Mortalité des Abeilles

Depuis une bonne vingtaine d'années maintenant, il n'est pas un jour qui passe sans que nous entendions parler de "mortalité des abeilles". Ne pas être au courant est chose impossible à moins de s'appeler... autruche, et encore !

  Les premiers constats pour l’hiver 2014-2015 sont « particulièrement préoccupants »
 Si l’ensemble des chiffres ne sont pas encore connus, 27 départements ont fait remonter leurs premières pertes. Ainsi, les mortalités des abeilles atteignent 65% dans la Loire, entre 40 et 60 % dans le Tarn et Garonne et jusqu’à 70 %, par endroits. En Charente-Maritime, la mortalité atteint 50%.

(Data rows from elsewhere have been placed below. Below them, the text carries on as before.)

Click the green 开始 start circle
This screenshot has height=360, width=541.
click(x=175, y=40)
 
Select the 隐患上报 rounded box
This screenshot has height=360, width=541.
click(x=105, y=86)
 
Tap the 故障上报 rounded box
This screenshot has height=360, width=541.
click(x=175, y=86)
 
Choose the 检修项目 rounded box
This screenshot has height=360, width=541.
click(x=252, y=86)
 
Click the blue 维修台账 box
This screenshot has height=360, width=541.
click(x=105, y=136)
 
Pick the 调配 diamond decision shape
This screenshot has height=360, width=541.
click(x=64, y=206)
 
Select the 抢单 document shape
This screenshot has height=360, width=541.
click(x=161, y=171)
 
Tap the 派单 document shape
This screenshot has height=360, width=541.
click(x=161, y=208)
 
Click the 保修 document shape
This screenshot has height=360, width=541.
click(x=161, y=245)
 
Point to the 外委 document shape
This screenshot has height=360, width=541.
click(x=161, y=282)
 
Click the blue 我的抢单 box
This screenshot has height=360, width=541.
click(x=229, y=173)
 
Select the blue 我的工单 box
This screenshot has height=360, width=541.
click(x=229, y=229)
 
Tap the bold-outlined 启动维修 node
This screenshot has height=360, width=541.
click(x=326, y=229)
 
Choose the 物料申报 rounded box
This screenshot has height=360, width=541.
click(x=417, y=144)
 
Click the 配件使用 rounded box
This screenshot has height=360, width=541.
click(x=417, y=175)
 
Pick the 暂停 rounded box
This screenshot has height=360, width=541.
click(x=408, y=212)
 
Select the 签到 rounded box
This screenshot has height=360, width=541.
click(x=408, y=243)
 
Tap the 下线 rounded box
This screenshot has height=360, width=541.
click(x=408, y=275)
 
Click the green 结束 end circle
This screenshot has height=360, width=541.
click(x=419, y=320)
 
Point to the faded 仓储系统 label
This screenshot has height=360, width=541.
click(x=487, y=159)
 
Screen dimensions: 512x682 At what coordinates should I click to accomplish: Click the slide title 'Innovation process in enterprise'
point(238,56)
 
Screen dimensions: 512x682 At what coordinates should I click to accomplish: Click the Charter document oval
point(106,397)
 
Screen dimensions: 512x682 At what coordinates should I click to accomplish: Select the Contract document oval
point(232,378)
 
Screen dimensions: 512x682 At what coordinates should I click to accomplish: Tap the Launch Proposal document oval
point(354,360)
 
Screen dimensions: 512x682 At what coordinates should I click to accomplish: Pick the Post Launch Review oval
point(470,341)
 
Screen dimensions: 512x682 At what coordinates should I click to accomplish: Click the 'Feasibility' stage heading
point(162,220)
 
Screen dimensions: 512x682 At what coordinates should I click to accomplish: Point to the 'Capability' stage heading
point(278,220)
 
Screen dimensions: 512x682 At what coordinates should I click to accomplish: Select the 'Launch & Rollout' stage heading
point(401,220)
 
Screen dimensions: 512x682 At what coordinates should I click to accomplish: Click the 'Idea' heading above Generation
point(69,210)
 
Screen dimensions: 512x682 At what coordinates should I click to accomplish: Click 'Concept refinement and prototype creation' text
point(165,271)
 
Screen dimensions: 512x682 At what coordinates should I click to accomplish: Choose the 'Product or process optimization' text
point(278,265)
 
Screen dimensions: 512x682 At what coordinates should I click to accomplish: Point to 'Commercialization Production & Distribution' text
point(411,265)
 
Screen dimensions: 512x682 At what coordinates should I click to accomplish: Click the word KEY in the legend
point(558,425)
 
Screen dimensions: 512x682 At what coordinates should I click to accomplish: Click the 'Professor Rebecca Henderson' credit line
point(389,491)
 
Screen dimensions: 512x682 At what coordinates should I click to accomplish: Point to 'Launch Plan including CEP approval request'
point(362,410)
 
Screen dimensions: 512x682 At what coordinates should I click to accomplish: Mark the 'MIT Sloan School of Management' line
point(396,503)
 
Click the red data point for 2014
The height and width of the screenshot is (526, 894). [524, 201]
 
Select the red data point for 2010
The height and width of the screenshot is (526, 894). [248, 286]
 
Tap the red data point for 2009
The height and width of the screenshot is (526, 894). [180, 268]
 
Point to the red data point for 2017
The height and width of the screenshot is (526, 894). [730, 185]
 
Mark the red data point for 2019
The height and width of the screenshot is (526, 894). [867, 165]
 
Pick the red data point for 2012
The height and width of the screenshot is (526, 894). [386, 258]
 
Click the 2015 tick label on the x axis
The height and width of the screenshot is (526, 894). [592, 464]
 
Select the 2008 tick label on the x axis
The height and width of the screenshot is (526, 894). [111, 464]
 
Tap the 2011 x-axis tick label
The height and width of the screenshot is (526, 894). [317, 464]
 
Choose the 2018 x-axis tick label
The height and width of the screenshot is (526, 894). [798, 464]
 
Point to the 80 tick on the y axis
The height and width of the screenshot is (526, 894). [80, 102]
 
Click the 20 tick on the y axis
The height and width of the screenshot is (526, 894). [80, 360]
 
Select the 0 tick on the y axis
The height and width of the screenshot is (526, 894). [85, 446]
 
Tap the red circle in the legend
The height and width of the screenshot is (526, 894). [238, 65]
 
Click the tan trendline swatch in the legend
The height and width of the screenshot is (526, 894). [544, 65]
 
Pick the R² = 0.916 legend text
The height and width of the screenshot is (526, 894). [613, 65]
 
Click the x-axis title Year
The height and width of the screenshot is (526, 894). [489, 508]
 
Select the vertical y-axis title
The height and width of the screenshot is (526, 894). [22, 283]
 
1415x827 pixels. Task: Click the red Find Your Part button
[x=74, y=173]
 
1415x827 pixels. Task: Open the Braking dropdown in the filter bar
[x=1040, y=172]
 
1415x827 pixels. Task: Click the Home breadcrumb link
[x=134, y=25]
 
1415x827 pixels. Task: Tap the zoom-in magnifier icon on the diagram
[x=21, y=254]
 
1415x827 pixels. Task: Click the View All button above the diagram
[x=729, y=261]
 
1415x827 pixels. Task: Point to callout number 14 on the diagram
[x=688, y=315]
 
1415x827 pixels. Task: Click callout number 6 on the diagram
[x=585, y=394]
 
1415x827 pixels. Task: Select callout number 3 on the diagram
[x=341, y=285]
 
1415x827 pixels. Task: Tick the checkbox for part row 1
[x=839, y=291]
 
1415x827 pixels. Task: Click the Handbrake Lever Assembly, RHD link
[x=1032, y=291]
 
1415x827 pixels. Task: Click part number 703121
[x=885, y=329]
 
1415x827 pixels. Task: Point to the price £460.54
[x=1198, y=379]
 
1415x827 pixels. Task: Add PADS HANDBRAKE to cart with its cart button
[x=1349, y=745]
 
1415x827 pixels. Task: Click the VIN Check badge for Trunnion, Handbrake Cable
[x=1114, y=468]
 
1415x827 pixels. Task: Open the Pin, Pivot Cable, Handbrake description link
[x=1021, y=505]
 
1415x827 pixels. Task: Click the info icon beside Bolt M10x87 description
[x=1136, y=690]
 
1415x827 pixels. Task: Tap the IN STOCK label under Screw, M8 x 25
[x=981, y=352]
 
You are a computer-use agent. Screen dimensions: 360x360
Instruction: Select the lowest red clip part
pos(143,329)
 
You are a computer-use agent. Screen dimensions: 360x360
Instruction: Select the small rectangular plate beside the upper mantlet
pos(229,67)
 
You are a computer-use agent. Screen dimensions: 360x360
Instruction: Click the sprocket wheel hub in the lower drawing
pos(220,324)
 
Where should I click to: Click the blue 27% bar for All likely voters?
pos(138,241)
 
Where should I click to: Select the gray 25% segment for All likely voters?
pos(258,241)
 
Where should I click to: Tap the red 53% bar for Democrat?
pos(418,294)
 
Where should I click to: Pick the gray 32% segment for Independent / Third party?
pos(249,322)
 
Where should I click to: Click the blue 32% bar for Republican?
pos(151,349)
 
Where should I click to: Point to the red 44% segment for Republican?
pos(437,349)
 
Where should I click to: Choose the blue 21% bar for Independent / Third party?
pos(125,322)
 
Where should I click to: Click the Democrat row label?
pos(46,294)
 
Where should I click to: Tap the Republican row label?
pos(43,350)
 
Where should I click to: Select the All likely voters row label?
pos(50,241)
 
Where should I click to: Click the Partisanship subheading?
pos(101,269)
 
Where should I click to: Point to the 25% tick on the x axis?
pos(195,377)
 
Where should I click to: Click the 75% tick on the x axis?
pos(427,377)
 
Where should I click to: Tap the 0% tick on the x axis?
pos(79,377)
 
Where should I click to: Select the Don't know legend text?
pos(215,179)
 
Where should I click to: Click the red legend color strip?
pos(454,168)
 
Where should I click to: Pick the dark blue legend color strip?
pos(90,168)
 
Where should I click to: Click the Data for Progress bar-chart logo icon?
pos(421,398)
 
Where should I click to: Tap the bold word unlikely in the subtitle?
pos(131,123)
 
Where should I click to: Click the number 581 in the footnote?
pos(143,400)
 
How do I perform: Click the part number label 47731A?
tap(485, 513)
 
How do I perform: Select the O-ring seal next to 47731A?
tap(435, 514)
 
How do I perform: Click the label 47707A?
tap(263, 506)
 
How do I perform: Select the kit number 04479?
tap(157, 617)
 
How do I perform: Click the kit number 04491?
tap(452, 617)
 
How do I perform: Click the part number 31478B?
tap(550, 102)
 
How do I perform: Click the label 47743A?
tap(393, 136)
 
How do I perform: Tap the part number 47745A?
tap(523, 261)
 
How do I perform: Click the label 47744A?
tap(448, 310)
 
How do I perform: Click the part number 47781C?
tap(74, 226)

« Si l'abeille disparaissait du globe, l'homme n'aurait plus que quatre années à vivre. » L'auteur de cette prédiction apocalyptique ? Albert Einstein ! 

 

 

Sur ARTE, mardi 18 mai 2010 : Le mystère de la disparition des abeilles.
Essentielles au maintien de la biodiversité et à la survie de notre agriculture, les abeilles disparaissent inexorablement. Une enquête fouillée et rigoureuse sur un désastre écologique en cours.
Plus d'infos sur http://www.arte.tv/abeilles
 
 
La reproduction sexuée des végétaux
 
La pollinisation désigne l’ensemble des mécanismes par lesquels le pollen provenant de l’organe mâle d’une fleur (étamine) est acheminé vers l’organe femelle (pistil) d’une autre fleur. Ce pollen permet la fécondation d’un ovule puis la formation d’un fruit contenant des graines. C’est le mode de reproduction sexuée des végétaux. Et les pollinisateurs – majoritairement des insectes (abeilles, bourdons, papillons, mouches…) – en sont les principaux acteurs.
70 à 80 % des plantes à fleurs dans le monde dépend de la pollinisation
C’est ainsi que la survie de 70 à 80 % des plantes à fleurs dans le monde dépend directement d’une pollinisation par les insectes. Par ailleurs, plus de 70 % des cultures, dont presque tous les fruitiers, légumes, oléagineux et protéagineux, épices, café et cacao, soit 35 % du tonnage de ce que nous mangeons, dépendent fortement ou totalement d’une pollinisation animale. Cette dépendance existe pour la production de fruits (tomates, courges, arbres fruitiers…) et pour la production de graines (carottes, oignons…). Il faut noter que certaines cultures ne dépendent pas des insectes, en particulier le blé, le maïs et le riz puisque la pollinisation de ces espèces est assurée par le vent.

 
 La pollinisation : un service vital
 
Quotidiennement, sous nos yeux, les pollinisateurs rendent un service vital pour le maintien des populations de plantes sauvages et pour la productivité agricole. Dans le même temps, certaines activités humaines, comme l’utilisation excessive de pesticides ou la destruction des milieux naturels, sont responsables d’un déclin de l’abondance et de la diversité des pollinisateurs sauvages dans de nombreuses régions.

 

 

 

Qu'est-ce qu'une abeille?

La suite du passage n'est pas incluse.